Common reasons patients come in

  • Pain after running, jumping, cutting, or pivoting
  • Swelling, bruising, or difficulty bearing weight
  • Repeated ankle rolls or a feeling of instability
  • Symptoms that keep interrupting training or everyday activity

How TSB Podiatry approaches it

The first step is making sure the diagnosis is right. Sports injuries can involve tendons, ligaments, joints, stress injuries, or mechanics that continue to overload the area. Once the problem is clear, treatment can focus on recovery and preventing the issue from cycling back.

When to schedule

If an injury is not improving on a reasonable timeline, keeps returning, or is limiting activity, it makes sense to have it evaluated instead of continuing to work around it.

Common questions about sports injuries

When is rest not enough for a foot or ankle sports injury?

If symptoms are not improving on a reasonable timeline, keep returning with activity, or still limit movement after the initial swelling settles down, it is time to look closer at what was actually injured.

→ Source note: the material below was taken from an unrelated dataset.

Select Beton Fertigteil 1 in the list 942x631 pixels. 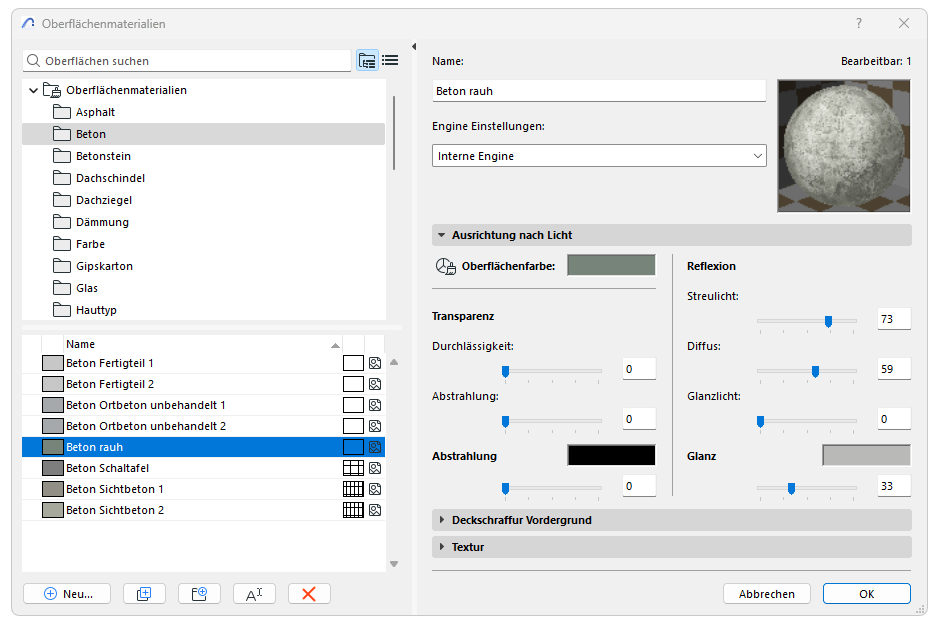coord(110,363)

Can I keep training while it heals?

Sometimes activity can be modified, but not every injury should be pushed through. The right answer depends on whether the problem is a sprain, tendon injury, stress injury, joint issue, or something else.

What if my ankle keeps rolling even after the original injury?

Repeated rolling often points to lingering instability, incomplete healing, or mechanics that still overload the ankle. That pattern usually deserves a more deliberate plan than just waiting for it to settle.

How do you tell the difference between a minor injury and something more serious?

The history, exam, swelling pattern, point of tenderness, stability, and ability to bear weight all help narrow that down. Sometimes imaging is part of the decision, but not every athletic injury needs the same workup.

When should an athlete get seen quickly?

If there is major swelling, bruising, trouble bearing weight, a popping sensation, or pain that is not acting like a simple strain, it is better to get it checked sooner.